The options market offers a test of whether stock traders share that reading.
The put-call ratio, which compares bearish put volume against bullish call volume, printed 1.31 on June 3, according to Barchart data. Readings above 1 show dominance. That spike landed two sessions before the heaviest selling.
By June 10, the volume ratio had dropped to 0.80, indicating that calls again outnumbered puts. However, the open interest ratio barely moved, easing from 0.98 to 0.97 near its highest level in 10 months.
The split reading suggests existing hedges are staying in place while fresh bearish flow has dried up. The marginal options dollar appears to be rotating toward upside exposure, which aligns with the perp positioning rather than contradicting it.
Whether that rotation pays depends almost entirely on Bitcoin itself.
The Bitcoin price trades near $61,500 after dipping into the $60,000 area, its lowest zone since October 2024, down about 25% in a month. MSTR fell 41% over the same stretch, the leveraged downside of its proxy status.
The company, which now operates as Strategy, bought 1,550 BTC for $101 million at a $65,161 average on June 8, days after a small 32 BTC sale rattled holders.
Analyst Michael van de Poppe pointed to the buyback and hinted at a bounce:
Michael Saylor sold 32 $BTC.He bought back 1,550 BTC at $65,161, a significantly lower price.$STRC is bouncing back up, too.No need to worry, markets should rebound. https://t.co/DOxyuDoByj
— Michaël van de Poppe (@CryptoMichNL) June 8, 2026
Analyst Rekt Capital took the other side in an X post this week. He expects any bounce to be much weaker than the relief rally we saw earlier this year:
#BTCBitcoin followed the playbook perfectlyPeriod of limited upside reliefAnd now $BTC has dropped back into $60,000Additional macro downside likely to still comeAny rebound in the meantime will be much weaker than the relief rally we saw earlier this year to highlight… https://t.co/alpnOBOSCW pic.twitter.com/6scO3tIn09
— Rekt Capital (@rektcapital) June 10, 2026
That tension between a buying treasury and a weakening base sets the ceiling on the chart.
The stock has defended $114.28 since the high-volume flush on June 5, and daily sell volume has faded in every session since.
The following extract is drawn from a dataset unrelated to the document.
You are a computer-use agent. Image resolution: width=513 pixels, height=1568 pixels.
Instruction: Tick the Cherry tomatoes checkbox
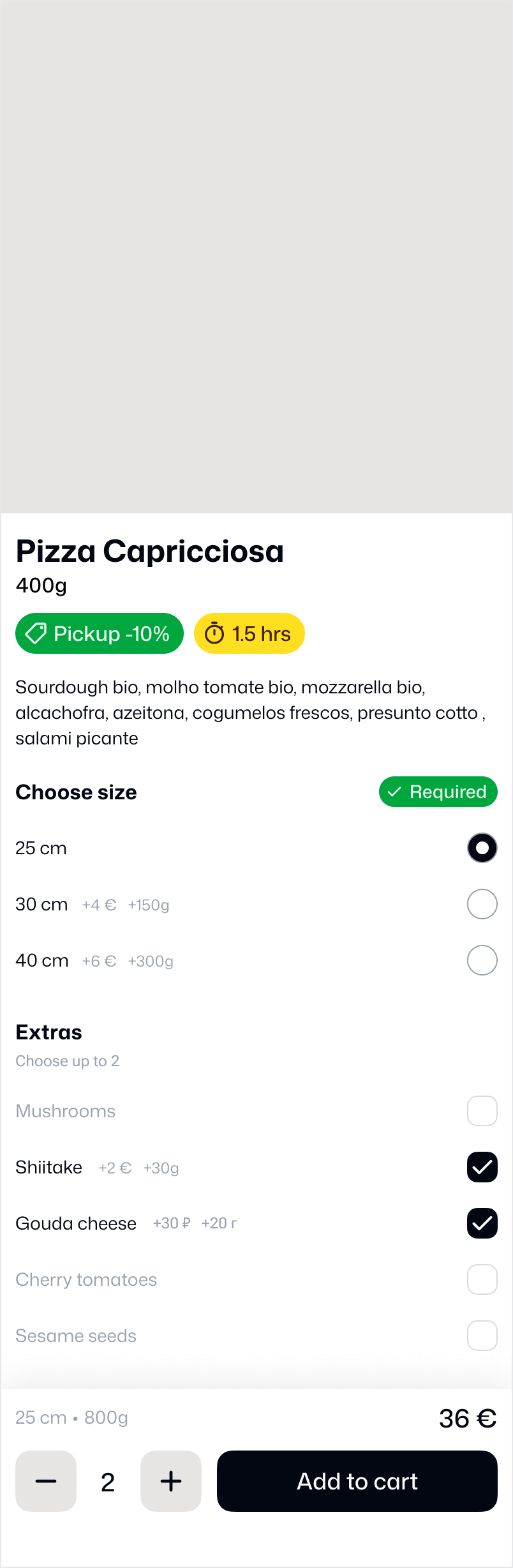[482, 1279]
Shrinking supply at a held floor suggests sellers may be finished at this shelf. Pre-market trading on June 11 reached $118.85.
The positioning data adds two magnets. The largest Hyperliquid long, worth $5.3 million, entered near $131.77 and liquidates at $101.70. The largest short, up $331,700 from $130.65, liquidates at $186.98 and could cover into any strength.
The street has already lowered the bar. Canaccord Genuity analyst Joseph Vafi cut his MSTR price target from $224 to $163 on June 3 while keeping a Buy rating, and Mizuho trimmed its target the same week.
With Bitcoin’s base weakening, the smart money long therefore reads as a rebound trade capped near $163, not a trend reversal.
The MicroStrategy stock setup fails if the cohort’s net position slips back under $1 million, as on May 13, or if Bitcoin falls below the $60,000 area.